▶ [ÉNONCÉ 1]: Pouvez-vous résumer le texte choisi en deux phrases ?
▶ [ÉNONCÉ 2]: Quels sont, d'après le texte choisi, tous les morceaux qui composent le disque Hymnes à l'amour ?

Double plateau de
haut vol le vendredi 7 décembre 2018 : Hymnes
à l’amour et Characters On A Wall
se partagent la scène de La Dynamo.
Hymnes à l’amour
Christophe Monniot & Didier Ithursarry
Voilà plus de dix ans que Christophe Monniot et Didier Hithursarry jouent ensemble, avec l’altiste Guillaume Roy, au sein du trio Station Mir. En 2017 ils décident de
monter un duo et sortent Hymnes à l’amour
chez ONJ Records, le 16 novembre 2018. Le concert de La Dynamo est l’occasion
de célébrer ce disque.
Le répertoire du disque comprend trois thèmes signés Monniot
(« Biguine pour Sushi », « Soso » et
« Nadir’s »), une composition d’Ithursarry (« Est »), le célébrissime
paso doble de Pascual Marquina Narro, « España cañi », l’immortel
« Sophisticated Lady » de Duke
Ellington, la valse « Passion » de Tony Murena et le cantique « Il est un fleuve ». Pendant
le concert, le duo reprend six des huit morceaux des Hymnes à l’amour, « Forçat » d’Ithursarry et
« Indifférence » de Murena. Comme le souligne Monniot avec
humour : « on va faire des hymnes à des gens vivants… On va dédier
des morceaux à des gens qu’on aime, encore en vie… Parce que les morts, finalement
on s’est aperçu que quand on leur dédie un morceau, ça ne leur fait ni chaud,
ni froid… ». Monniot rend donc hommage à sa mère, son père, Gilles et
John, Sushi…
Monniot et Ithursarry abordent les Hymnes à l’amour sous un angle plutôt free, moins dansant que le Blow Up (1997) de Michel Portal et Richard
Galliano et moins mélodieux que la Belle époque (2014) d’Emile Parisien et de Vincent Peirani, deux autre fameux duos
accordéon – saxophones (et clarinettes pour Portal).
Les deux artistes se
réapproprient les thèmes avec originalité, comme « Summertime »,
base de « Soso » et également cité dans « Est »,
« Nadir’s », librement inspiré de « La romance de Nadir »,
tiré des Pêcheurs de perles, un opéra
de Georges Bizet, composé en 1863, ou
les valses musettes qui sont passées à la moulinette free… Cette relecture
personnelle des mélodies sert de socle à des variations denses. Les
développements vifs (« Biguine pour Sushi ») sont portés par des
accords puissants de l’accordéon (« Soso »), des ostinatos sombres
(« Nadir’s ») ou des phrases virevoltantes du soprano (air médiéval),
qui partent souvent en embardées (« Est »). Les dialogues nerveux entre
les deux musiciens (« Passion »), enrichis de dissonances dans
l’esprit de la musique contemporaine (« Indifférence »), voire du
début vingtième (« Soso »), la polyphonie de l’accordéon et les
claquements rythmiques des clés du saxophone alto (« Forçat »), les
nappes de sons et autres textures sonores épaisses jouées par le piano à
bretelles (« Est ») viennent également ajouter du piquant aux propos
des deux artistes.

▶ [EXTRAITS DES FICHES]:
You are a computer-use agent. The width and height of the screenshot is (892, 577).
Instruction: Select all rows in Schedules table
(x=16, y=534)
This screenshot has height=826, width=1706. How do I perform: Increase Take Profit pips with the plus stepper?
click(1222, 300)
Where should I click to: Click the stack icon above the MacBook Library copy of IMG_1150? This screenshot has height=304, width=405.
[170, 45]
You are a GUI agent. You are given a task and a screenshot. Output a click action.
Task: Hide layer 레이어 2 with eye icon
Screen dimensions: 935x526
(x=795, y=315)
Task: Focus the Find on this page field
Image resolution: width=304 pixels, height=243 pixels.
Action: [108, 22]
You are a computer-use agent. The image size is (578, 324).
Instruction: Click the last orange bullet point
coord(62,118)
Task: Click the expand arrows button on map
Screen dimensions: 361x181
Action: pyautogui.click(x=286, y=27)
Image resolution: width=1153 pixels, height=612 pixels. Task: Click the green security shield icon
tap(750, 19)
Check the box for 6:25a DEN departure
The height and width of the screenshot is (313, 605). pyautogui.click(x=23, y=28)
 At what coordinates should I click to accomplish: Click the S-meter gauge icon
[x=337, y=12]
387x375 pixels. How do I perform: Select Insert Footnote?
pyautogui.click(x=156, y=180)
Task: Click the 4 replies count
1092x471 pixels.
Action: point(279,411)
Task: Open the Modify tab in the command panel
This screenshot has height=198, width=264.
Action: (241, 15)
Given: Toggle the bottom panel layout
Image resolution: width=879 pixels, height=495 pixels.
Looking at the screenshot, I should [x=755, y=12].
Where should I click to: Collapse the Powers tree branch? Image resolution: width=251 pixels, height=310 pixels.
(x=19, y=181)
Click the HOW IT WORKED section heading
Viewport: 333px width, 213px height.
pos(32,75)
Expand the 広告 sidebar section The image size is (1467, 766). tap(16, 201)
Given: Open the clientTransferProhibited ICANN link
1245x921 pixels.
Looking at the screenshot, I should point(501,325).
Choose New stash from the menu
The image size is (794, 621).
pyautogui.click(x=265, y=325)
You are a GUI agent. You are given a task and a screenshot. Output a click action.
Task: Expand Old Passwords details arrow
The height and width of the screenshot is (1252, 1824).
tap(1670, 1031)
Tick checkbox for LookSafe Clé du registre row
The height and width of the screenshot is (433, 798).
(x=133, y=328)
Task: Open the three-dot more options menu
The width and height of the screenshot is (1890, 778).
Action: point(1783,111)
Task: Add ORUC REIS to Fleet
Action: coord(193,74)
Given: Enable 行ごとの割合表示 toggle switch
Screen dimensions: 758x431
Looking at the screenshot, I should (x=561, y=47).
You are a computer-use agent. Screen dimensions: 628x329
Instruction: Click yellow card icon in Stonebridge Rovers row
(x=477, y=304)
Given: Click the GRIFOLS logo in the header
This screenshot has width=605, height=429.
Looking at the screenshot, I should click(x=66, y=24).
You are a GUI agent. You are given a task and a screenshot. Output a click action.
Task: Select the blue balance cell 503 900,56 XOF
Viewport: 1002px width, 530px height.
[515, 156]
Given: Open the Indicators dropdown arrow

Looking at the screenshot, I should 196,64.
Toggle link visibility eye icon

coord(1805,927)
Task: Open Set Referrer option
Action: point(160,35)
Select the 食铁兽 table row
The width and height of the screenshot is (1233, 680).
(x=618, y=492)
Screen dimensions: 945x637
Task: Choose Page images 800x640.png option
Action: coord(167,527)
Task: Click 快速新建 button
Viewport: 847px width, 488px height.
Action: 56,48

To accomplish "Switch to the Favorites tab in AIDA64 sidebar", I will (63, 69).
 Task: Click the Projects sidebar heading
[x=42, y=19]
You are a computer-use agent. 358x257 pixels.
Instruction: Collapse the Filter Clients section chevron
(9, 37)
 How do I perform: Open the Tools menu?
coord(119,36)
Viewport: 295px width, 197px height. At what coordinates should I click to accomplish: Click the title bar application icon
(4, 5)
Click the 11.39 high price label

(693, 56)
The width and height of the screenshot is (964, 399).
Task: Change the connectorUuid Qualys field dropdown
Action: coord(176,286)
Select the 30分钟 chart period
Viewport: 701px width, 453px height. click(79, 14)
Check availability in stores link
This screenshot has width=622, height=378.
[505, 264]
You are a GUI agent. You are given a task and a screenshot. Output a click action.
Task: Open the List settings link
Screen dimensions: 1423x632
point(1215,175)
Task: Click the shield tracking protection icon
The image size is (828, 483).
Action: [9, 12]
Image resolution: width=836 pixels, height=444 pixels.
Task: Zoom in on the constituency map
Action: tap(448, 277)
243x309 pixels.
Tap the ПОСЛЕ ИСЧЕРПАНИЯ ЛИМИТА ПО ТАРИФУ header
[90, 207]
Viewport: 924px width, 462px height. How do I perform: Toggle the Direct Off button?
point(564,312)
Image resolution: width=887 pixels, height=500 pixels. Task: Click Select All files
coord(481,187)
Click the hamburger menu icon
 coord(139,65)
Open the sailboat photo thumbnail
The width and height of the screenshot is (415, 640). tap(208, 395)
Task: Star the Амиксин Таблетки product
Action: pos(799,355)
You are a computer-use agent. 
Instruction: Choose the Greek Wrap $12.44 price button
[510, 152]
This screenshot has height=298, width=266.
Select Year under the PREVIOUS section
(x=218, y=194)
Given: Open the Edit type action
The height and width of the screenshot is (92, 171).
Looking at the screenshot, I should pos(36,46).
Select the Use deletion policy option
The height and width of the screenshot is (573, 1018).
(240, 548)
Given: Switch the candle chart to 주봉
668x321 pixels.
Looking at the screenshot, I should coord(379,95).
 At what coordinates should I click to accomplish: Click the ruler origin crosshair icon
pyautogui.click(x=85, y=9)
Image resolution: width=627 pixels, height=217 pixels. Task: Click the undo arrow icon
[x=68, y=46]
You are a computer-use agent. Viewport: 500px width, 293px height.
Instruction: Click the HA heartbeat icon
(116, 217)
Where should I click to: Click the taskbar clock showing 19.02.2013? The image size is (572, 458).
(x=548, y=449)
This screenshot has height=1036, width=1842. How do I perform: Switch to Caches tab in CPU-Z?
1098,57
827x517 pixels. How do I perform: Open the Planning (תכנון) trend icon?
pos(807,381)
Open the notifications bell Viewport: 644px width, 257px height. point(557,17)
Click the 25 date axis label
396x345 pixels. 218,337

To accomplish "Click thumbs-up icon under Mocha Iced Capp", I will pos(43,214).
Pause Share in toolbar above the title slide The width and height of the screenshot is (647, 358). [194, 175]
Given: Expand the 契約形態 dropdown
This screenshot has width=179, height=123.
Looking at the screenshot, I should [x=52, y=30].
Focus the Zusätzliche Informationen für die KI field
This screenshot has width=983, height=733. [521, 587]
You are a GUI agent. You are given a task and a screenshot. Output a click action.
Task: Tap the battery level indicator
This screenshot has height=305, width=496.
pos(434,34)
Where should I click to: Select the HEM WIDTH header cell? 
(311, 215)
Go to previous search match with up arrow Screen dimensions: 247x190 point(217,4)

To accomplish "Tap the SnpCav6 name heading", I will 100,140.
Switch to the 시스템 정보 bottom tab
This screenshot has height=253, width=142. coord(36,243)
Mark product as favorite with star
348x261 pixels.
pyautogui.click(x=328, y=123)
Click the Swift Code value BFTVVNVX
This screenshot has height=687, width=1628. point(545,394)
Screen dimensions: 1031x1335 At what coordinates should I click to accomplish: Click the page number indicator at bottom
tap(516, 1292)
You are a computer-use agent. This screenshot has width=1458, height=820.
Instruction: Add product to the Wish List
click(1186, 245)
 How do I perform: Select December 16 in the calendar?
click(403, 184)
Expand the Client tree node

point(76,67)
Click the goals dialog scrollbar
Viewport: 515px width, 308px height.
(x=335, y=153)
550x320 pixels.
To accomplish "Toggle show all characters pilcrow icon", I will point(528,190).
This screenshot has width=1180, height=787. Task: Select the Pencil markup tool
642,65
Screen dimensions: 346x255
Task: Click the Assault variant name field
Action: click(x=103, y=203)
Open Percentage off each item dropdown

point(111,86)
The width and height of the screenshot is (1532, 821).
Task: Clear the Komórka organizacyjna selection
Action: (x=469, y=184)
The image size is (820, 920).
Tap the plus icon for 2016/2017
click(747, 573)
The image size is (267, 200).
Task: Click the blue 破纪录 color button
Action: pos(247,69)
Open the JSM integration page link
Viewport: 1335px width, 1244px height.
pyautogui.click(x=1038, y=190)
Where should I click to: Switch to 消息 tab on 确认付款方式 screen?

▶ [CORRIGÉ 1]: Le vendredi 7 décembre 2018, Christophe Monniot et Didier Ithursarry partagent la scène de La Dynamo avec Characters On A Wall pour célébrer leur disque en duo Hymnes à l'amour, sorti chez ONJ Records le 16 novembre 2018. Ils abordent ce répertoire sous un angle plutôt free et se réapproprient les thèmes avec originalité, une relecture qui sert de socle à des variations denses.

▶ [CORRIGÉ 2]: « Biguine pour Sushi », « Soso », « Nadir's », « Est », « España cañi », « Sophisticated Lady », « Passion » et « Il est un fleuve ».